» EXCERPT
======

Volume 17 - Issue 21, Oct. 14 - 27, 2000
India's National Magazine on indiaserver.com
from the publishers of THE HINDU


BOOKS
Analysing China's performance

C.T. KURIEN

Economics Blue Book of the People's Republic of China, 1999: Analysis and
Forecast, Edited by Sun Wenbin, Michelle H.W. Fong, Geof Wade; Centre of
Asian Studies, University of Hong Kong; 1999.
THE main theme of this, the second volume of the authorised annual English
language publications on the performance of the Chinese economy, authored by
researchers of the Chinese Academy of Social Sciences, other scholars and
state officials, is the same as that of the first-one, "the track
alteration" the economy of China has been undergoing in recent years. The
change of track is from a predominantly state-owned and controlled economy
to a socialist market economy. The process was initiated in 1978 and gained
momentum from 1987.

One of the perceptible achievements of the change has been a sudden spurt in
the rate of growth of the Chinese economy. For several years since 1978, the
growth rate was over 10 per cent per annum, touching 15.2 per cent in 1984
and 14.2 per cent in 1992 . By the middle of the 1990s, the economy had
become overheated, leading to a high level of inflation. A "hard landing"
was then attempted which also had some adverse consequences. In 1996 and
1997 there was a shift to "soft landing". The application of brakes of both
varieties had the intended result of slowing down the economy. Both 1997 and
1998 have been described as years of "mild deflation". One issue debated in
the present volume is whether the same will continue in 1999 or whether it
will turn out to be a year of recovery.

======

» ENTRIES PROVIDED
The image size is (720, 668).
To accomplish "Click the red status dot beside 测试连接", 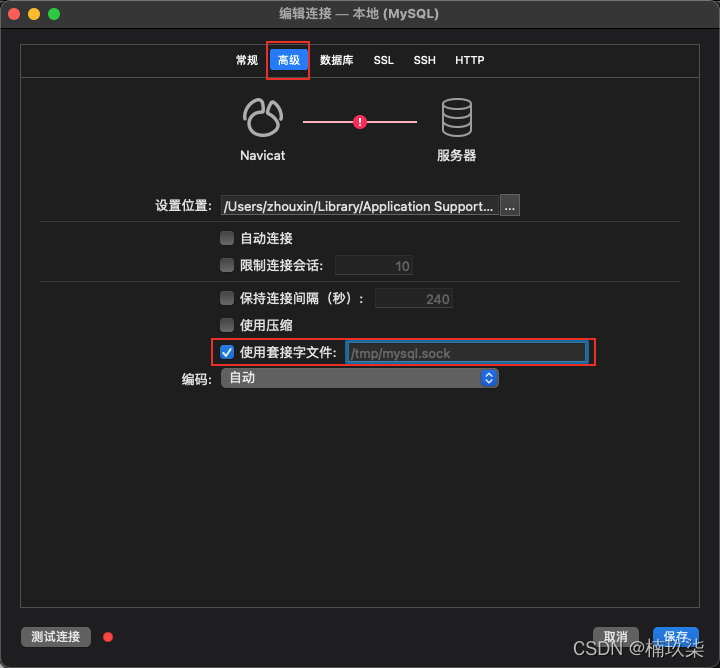I will point(108,637).

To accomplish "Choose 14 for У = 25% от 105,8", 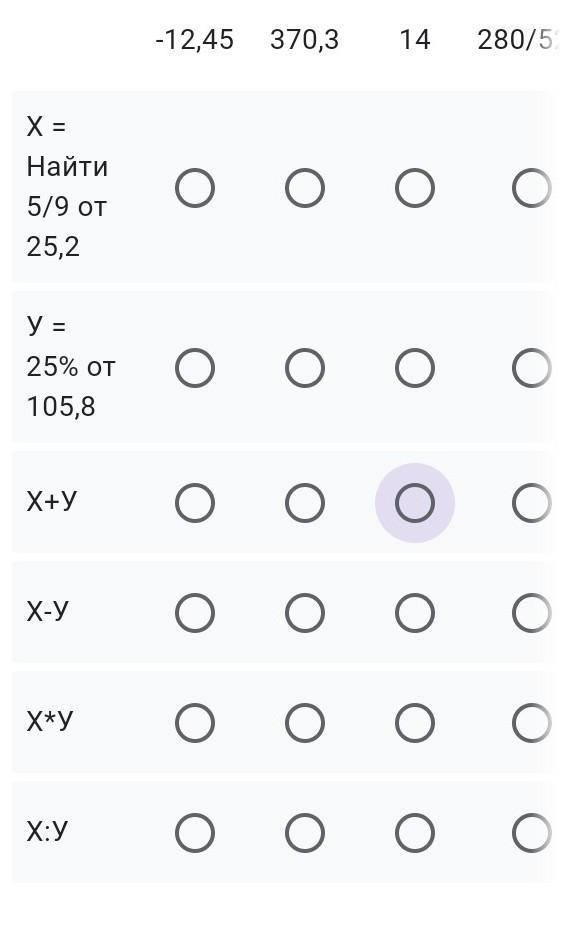I will [x=414, y=368].
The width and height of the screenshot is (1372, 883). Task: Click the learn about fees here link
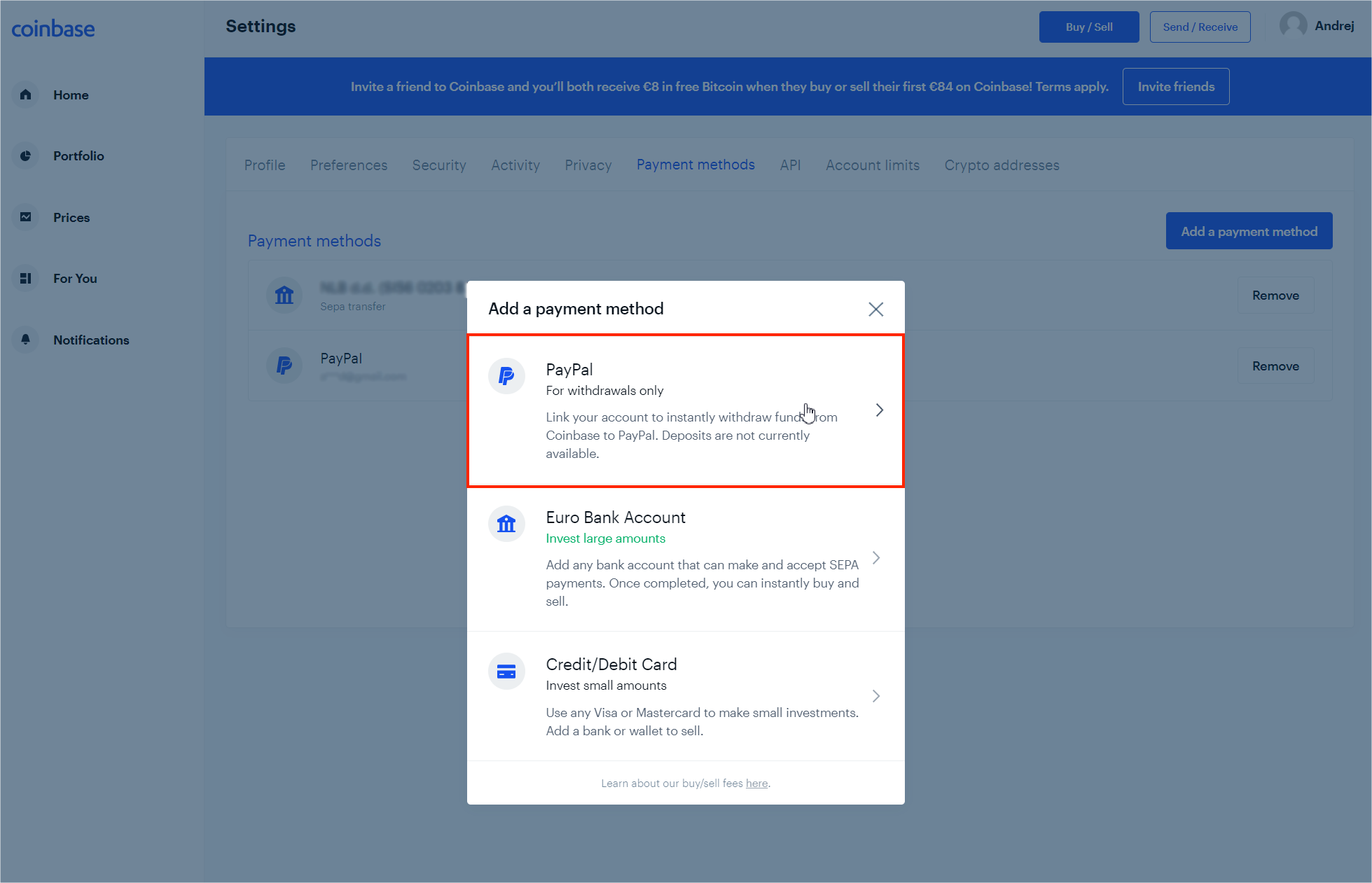click(x=757, y=783)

======

» WRITTEN REQUEST 1
Reproduce word for word the passage from the review of the Chinese economy volume, starting with "was then attempted" and going on through "year of recovery.".
» WRITTEN REQUEST 2
Resume the review of the Chinese economy volume, picking up right after its final sentence.

» EXPECTED OUTPUT 1
was then attempted which also had some adverse consequences. In 1996 and
1997 there was a shift to "soft landing". The application of brakes of both
varieties had the intended result of slowing down the economy. Both 1997 and
1998 have been described as years of "mild deflation". One issue debated in
the present volume is whether the same will continue in 1999 or whether it
will turn out to be a year of recovery.

» EXPECTED OUTPUT 2
In 1998, the Chinese economy faced some unanticipated problems, both
internal and external. The internal problems were caused by heavy floods in
the midstream and downstream portions of the Yangtze River, with an
estimated economic loss of 160 billion renminbi (RMB). (By way of
comparison it may be noted that this amount was almost 85 per cent of the
total value of exports of the year and more than the total value of
imports.) Fortunately, the floods did not reduce the total grain output
which, in fact, slightly exceeded the 1997 figures. But the production of
cotton and tobacco was hit badly. Apart from the adverse impact on
production, the floods showed the vulnerability of vast expanses of
territory and of the country's ecological environment in general which has
a bearing on the lives and livelihoods of the people.
The external shock was not so visible, but was no less serious. The
financial and currency crisis that dramatically affected South Korea,
Thailand and Indonesia in 1997 and the continuing stagnation of the
Japanese economy and the depreciation of the Japanese yen cast a shadow
over China's conditions. In spite of the fall in the value of most
currencies in Asia in relation to the U.S. dollar, a deliberate decision was
made not to devalue the RMB, which in turn affected the growth of exports.
It also led to the realisation that the growth of the Chinese economy
depends primarily on internal factors - a fact which may have been
overlooked for a while because of all the excitement of opening up of the
economy after decades of self-imposed isolation.
However, it was no longer possible to go back to old economic policies as
money and markets had changed the functioning of the economy and the rise in
the levels of income of the bulk of the population had altered patterns of
expenditure. With the change in the ownership of enterprises - from
primarily state-owned or collective to increasingly private-owned - credit
and borrowing and interest rate regimes had come to occupy a prominent role.
In an attempt to stimulate domestic activity, interest rates were reduced
five times in 1998, but without leading to the expected results. Changes in
fiscal policies have also been attempted. Several tax reductions - on stamp
duties on bond transactions, tax rebates on textile machinery and shipping -


were effected . Public investment was also stepped up. And, in order to
finance investment, RMB 100 billion worth of treasury bonds were issued, in
part to mobilise savings of the households and channel them into productive
activity.
But a constant refrain in the Blue Book is that the crux of the economic
problem of the Chinese economy currently is that consumer spending is not
going up as much as it should. A variety of explanations are offered.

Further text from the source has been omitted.